- Film poster
- Directed by: Raj Chakraborty
- Screenplay by: Padmanabha Dasgupta
- Story by: Raj Chakraborty
- Produced by: Raj Chakraborty Shyam Agarwal
- Starring: Subhashree Ganguly Parambrata Chatterjee Samontak Dyuti Maitra
- Cinematography: Manas Ganguly
- Edited by: Md. Kalam
- Music by: Indraadip Dasgupta
- Production companies: Raj Chakraborty Entertainment Srijan Arts
- Release date: 3 June 2022;
- Country: India
- Language: Bengali

= Habji Gabji =

2022 Indian Bengali-language film

Habji Gabji is a 2022 Indian Bengali-language techno-thriller film written and directed by Raj Chakraborty. The film is jointly produced by Raj Chakraborty and Shyam Agarwal under the banners of Raj Chakraborty Entertainment and Srijan Arts, respectively. The film is based on the effects of online gaming on children and youth. The film features Subhashree Ganguly, Parambrata Chatterjee and Samontak Dyuti Maitra as lead characters.

Things to do:
(a) List the lead actors named in the Habji Gabji entry.
(b) Continue the Habji Gabji entry from its last sentence.

Information:
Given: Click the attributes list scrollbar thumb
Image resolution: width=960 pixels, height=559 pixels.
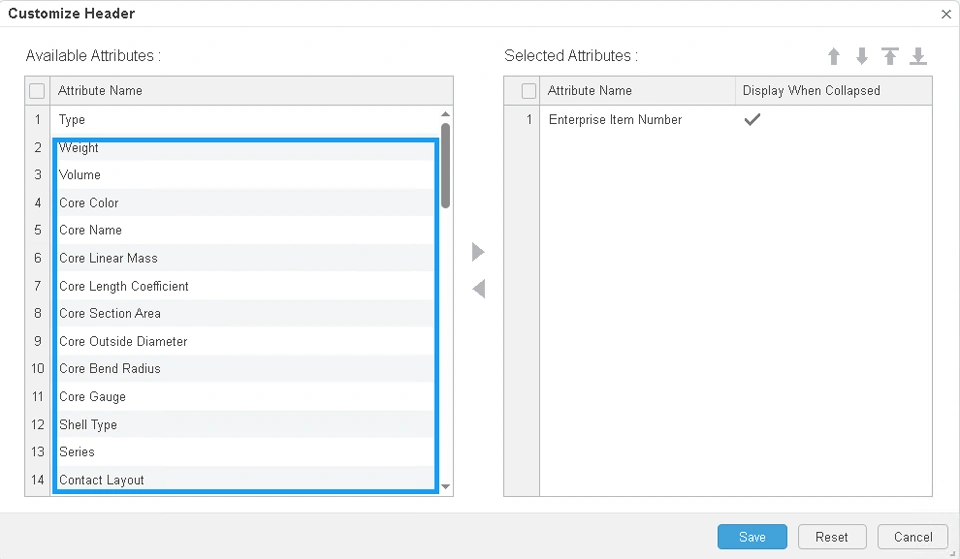Looking at the screenshot, I should pos(445,165).
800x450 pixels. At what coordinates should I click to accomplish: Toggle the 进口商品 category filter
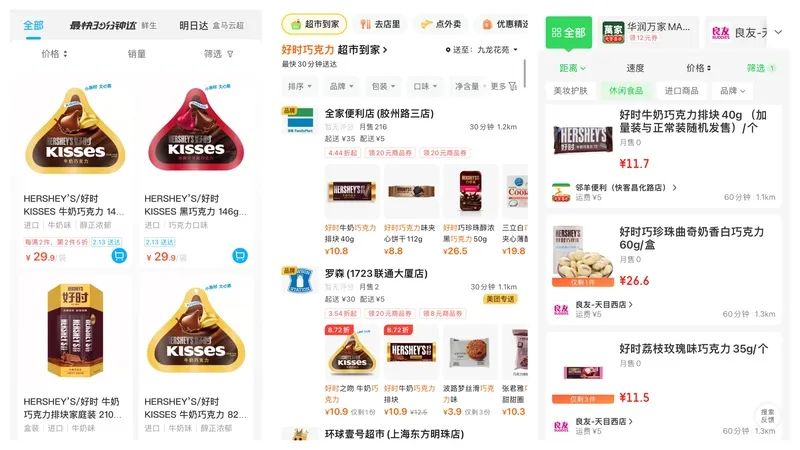pos(682,91)
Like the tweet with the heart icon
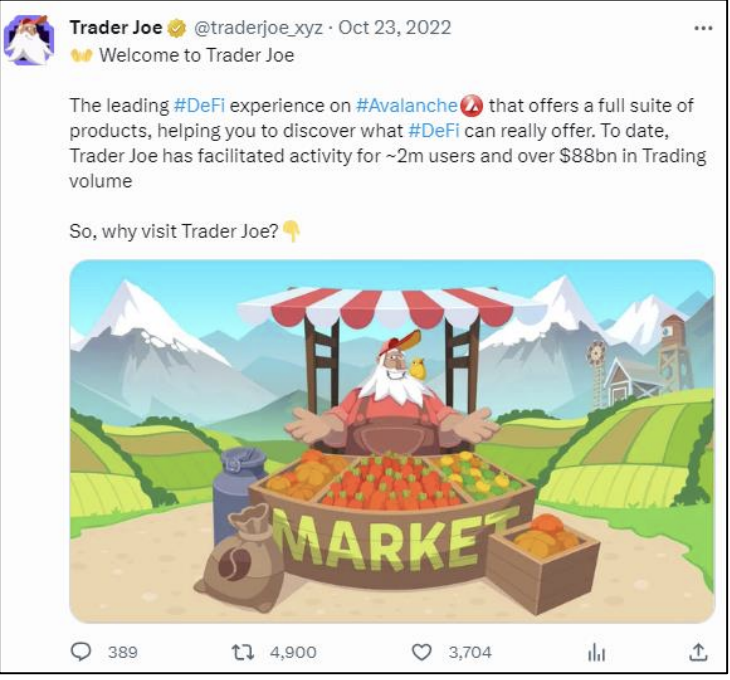The width and height of the screenshot is (730, 680). point(422,652)
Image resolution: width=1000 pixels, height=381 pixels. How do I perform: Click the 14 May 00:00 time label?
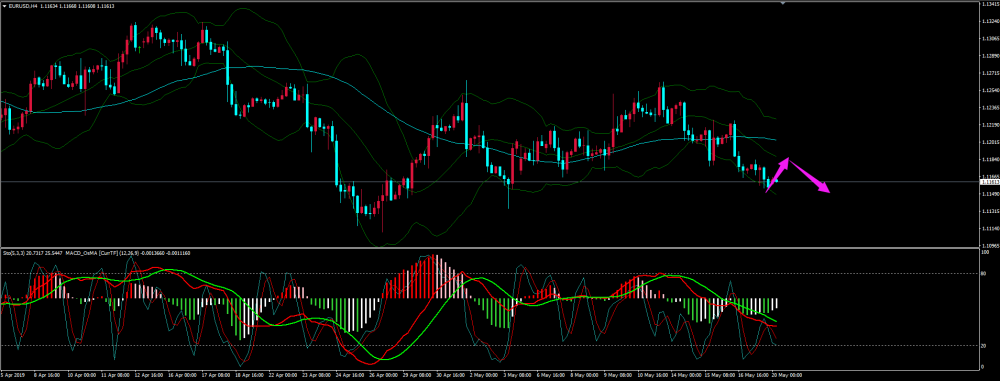(x=686, y=375)
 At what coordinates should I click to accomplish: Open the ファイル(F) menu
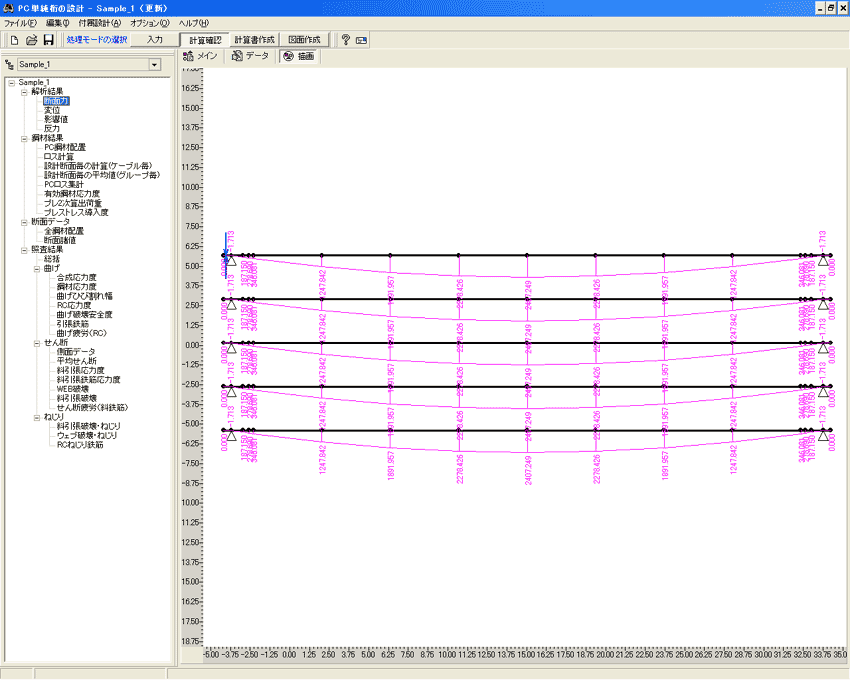pos(20,22)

Responses to the tasks:
(a) Subhashree Ganguly, Parambrata Chatterjee, Samontak Dyuti Maitra

(b)
== Synopsis ==

Ahana and Aditya are a workaholic couple who don't get much time to spend with their son Anish, nicknamed Tipu, because of their work schedule. So Aditya introduces him to mobile gaming, but as time passes and he enters his teenage years, he gets more addicted, and even aggressive, following the arrival of online gaming (like PUBG or Free Fire). After being sent to the hospital due to a severe anxiety attack, his parents start blaming each other, eventually realizing the consequences of their negligence. However, it is too late, as they cannot help him even with the help of psychiatrists.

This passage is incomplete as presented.